[Start of Attachment]

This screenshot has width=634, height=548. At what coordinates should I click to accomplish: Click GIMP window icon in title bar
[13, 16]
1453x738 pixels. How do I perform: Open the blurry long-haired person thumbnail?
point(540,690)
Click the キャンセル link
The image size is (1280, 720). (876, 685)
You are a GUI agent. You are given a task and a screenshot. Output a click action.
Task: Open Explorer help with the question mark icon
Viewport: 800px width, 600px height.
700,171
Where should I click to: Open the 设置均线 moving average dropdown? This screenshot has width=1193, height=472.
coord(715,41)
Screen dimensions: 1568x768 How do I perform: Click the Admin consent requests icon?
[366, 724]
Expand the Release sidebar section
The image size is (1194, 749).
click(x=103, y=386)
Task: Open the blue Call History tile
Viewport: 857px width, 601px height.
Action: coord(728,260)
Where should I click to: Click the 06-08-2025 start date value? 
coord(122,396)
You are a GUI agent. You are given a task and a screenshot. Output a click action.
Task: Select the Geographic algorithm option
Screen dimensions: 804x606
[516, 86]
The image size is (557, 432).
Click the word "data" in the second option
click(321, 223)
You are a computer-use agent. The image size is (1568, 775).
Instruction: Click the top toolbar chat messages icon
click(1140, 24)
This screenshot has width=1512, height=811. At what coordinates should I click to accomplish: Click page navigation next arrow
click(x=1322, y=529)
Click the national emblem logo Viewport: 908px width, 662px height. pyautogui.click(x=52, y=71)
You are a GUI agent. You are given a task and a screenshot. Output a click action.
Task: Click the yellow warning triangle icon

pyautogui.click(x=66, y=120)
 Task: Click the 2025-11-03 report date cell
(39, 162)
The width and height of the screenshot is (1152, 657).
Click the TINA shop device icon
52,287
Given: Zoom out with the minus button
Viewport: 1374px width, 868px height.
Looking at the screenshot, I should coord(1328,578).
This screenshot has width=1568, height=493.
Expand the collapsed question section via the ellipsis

[End of Attachment]

**TO DO**. The reply should consist only of the line containing "Viewport: 857px width, 601px height." and all lines after it in the listing above, reproduced exactly.

**RESULT FOR THIS EXERCISE**.
Viewport: 857px width, 601px height.
Action: coord(728,260)
Where should I click to: Click the 06-08-2025 start date value? 
coord(122,396)
You are a GUI agent. You are given a task and a screenshot. Output a click action.
Task: Select the Geographic algorithm option
Screen dimensions: 804x606
[516, 86]
The image size is (557, 432).
Click the word "data" in the second option
click(321, 223)
You are a computer-use agent. The image size is (1568, 775).
Instruction: Click the top toolbar chat messages icon
click(1140, 24)
This screenshot has width=1512, height=811. At what coordinates should I click to accomplish: Click page navigation next arrow
click(x=1322, y=529)
Click the national emblem logo Viewport: 908px width, 662px height. pyautogui.click(x=52, y=71)
You are a GUI agent. You are given a task and a screenshot. Output a click action.
Task: Click the yellow warning triangle icon

pyautogui.click(x=66, y=120)
 Task: Click the 2025-11-03 report date cell
(39, 162)
The width and height of the screenshot is (1152, 657).
Click the TINA shop device icon
52,287
Given: Zoom out with the minus button
Viewport: 1374px width, 868px height.
Looking at the screenshot, I should coord(1328,578).
This screenshot has width=1568, height=493.
Expand the collapsed question section via the ellipsis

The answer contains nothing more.